Indessen zeigte sich, daß Bridgenorth den Kampf nicht wieder erneuern wollte. Er machte sich ziemlich ungestüm von Peveril los, jedoch nicht, um sein Schwert zu ziehen. Im Gegentheil bestieg er sein Pferd mit einer düstern, niedergeschlagenen Miene und kehrte, mit einem Zeichen gegen sein Gefolge, desselben Weges zurück, den er gekommen war. Der Ritter sah ihm einige Minuten nach und sagte dann: »Da reitet ein Mann, der ein recht ehrlicher Mann gewesen sein würde, wäre er kein Presbyterianer. Aber es ist keine Herzlichkeit in ihnen – sie hegen Tücke, und das hass' ich, wie einen schwarzen Mantel, oder ein Genfer Käppchen mit zwei langen, auf jeder Seite hervorragenden Ohren, gleich zwei Schornsteinen auf dem Giebel einer Strohhütte. Sie sind schlau, wie der Teufel, auf ihren Vortheil; und daher, Launce Outram, nimm Zwei mit dir, und halte sie im Auge, daß sie nicht unsre Flanke umgehen, und am Ende gar der Gräfin auf die Spur kommen.«

»Das wäre mir eben so lieb, als wenn sie auf die zahme weiße Hindin meiner gnädigen Frau loshetzten,« antwortete Launce, und vollzog seines Herrn Befehle, indem er dem Major Bridgenorth in einer gewissen Entfernung nachfolgte und seinen Zug von solchen Anhöhen, welche die Gegend beherrschten, beobachtete. Aber es ward bald offenbar, daß kein Manöver beabsichtigt wurde, und der Major den geraden Heimweg einschlug. Als dieß gewiß war, entließ Ritter Peveril die meisten seines Gefolges, behielt nur seine eigenen Diener bei sich, und ritt schleunig weiter, die Gräfin einzuholen.
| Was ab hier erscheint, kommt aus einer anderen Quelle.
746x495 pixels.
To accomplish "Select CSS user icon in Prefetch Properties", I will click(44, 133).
Es ist nur ferner zu sagen nöthig, daß er sein Vorhaben, die Gräfin nach Vale-Royal zu escortiren, ohne weiter ein Hinderniß auf dem Wege zu treffen, ausführte. Der Herr des Hauses übernahm bereitwillig die Begleitung der hochherzigen Frau nach Liverpool, und machte es sich zur Angelegenheit, sie sicher nach den Erbgütern ihres Sohnes eingeschifft zu sehen, wo sie sicher war, bis die Anklage gegen sie wegen des Bruchs der königlichen Amnestie durch Christian's Hinrichtung ausgetragen werden konnte.
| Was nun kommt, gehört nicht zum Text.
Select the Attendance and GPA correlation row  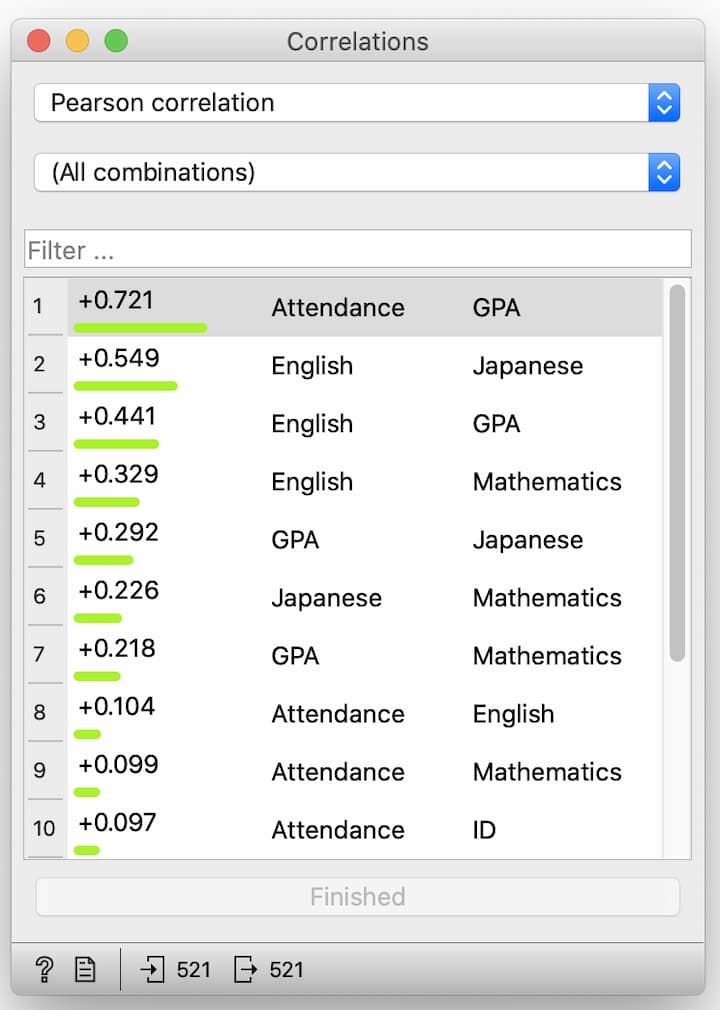[364, 308]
Lange Zeit wollte dieß nicht gelingen. Clarendon, damals an der Spitze von Carls Staatsverwaltung, betrachtete ihre rasche Handlung als darauf berechnet, die wiederhergestellte Ruhe Englands zu stören, indem sie die Zweifel und die Eifersucht derjenigen erregte, welche die Folgen der in unsern Zeiten sogenannten Reaction zu fürchten hatten. Zu gleicher Zeit sprachen die hohen Dienste dieser ausgezeichneten Familie – die Verdienste der Gräfin selbst – das Andenken ihres tapfern Gemahls – und die eigenen besondern Umstände der Jurisdiction, welche den Fall von allen gemeinen Regeln ausnahmen – stark zu ihrem Vortheil, und der Tod Christian's wurde am Ende bloß durch Auflegung einer schweren Geldbuße bestraft, welche mit großer Schwierigkeit aus den zerstreuten Besitzungen des jungen Grafen von Derby erhoben wurde.